To the FAO, this change is possible thanks to better access to energy, more efficient use and the increase of renewable sources in agriculture, including sustainable bioenergy from agri-food systems (food and beverage manufacturing). This can lead to a double benefit, since supplying energy to agriculture improves productivity, while limiting contributions to climate impacts on the planet.

According to the Brazilian Energy Balance conducted by the Energy Research Company (EPE), the Brazilian farm sector accounted for 4% of the country’ s energy consumption in 2017, showing a demand lower than other big economy industries – manufacturing (33.3%), transportation (32.5%), energy industry (10%), housing (9.6%) and services (4.8%).

According to data by the Ministry of Mines and Energy, diesel fuel, the fossil fuel responsible for emission of particulates and greenhouse gases (GHG), was the most consumed energy in the farming sector in 2017. Moreover, energy cost, during production processes, is among the three top items that most encumber the budget due to its need for electric energy, fuel and, depending on the sector, thermal energy.

Between 1970 and 2016, the Brazilian farming sector emissions increased 165%. Today, the Brazilian farming sector is the third largest global emitter, behind China and India. If we consider the last ten years, emissions increased about 40%, while agricultural production skyrocketed 130% and beef production, 180%. As for GHGs emission, the Climate Observatory states that, in 2016, Brazilian farming accounted for about 22% of gross emissions and 30% of GHG net emissions in the country.

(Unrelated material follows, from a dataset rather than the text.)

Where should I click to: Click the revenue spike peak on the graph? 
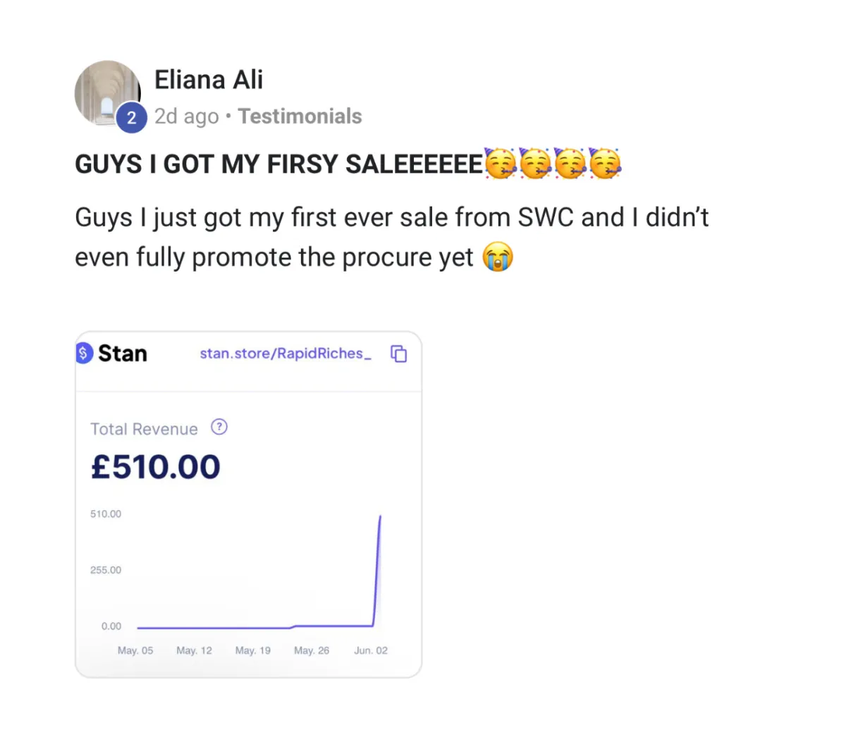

The main GHG emitter component is the direct and indirect consumption of fossil fuels – as in electricity, heat processes or the transportation industry. However, in the agricultural sector, emissions are incurred especially by use and management of soil, livestock physiology (especially cattle) and treatment and disposal of vegetable and animal waste, as well as management of native areas transformed into agroecosystems.

In the long run, climate changes may compromise agricultural activity. The EPE points out that, in addition to water insecurity, agriculture may be impacted by the increase of atmosphere temperature, which may pose a threat to Brazil’s food safety and lead to negative outcomes in the balance of payments due to a decrease in export products.

One alternative to circumvent global warming’s negative effects is the adoption of biodigestion process for biogas production and refining to generate biomethane and energy. In this sense, Brazil has an edge over the rest of the world. The bioenergy share (including sugarcane ethanol) in the Brazilian energy matrix already accounts for 30%, while the Organization for Economic Cooperation and Development (OECD) member countries reach only 5%. In OECD non-member countries, this percentage is 12%. The high share of bioenergy in Brazil is especially due to the use of ethanol.

The Brazilian Association of Biogas and Biomethane (ABiogás) states that the land available and expertise acquired in the sugar-alcohol sector allow biomass to contribute to the renewal of the Brazilian electric matrix, especially for leveraging sugarcane bagasse.

However, a good portion of agricultural waste is not fully reused, leading to significant waste in energy terms. Brazil has a great potential for the use of biogas as an energy development for the broad biomass and organic waste available, especially from agrosilvopastoral waste (resulting from agricultural activity, forestry and pasture management in the same rural site). Additionally, there are optimal climate conditions for biodigestion process, in a landscape extremely superior to that of cold climate countries that are ahead in the use of energy development.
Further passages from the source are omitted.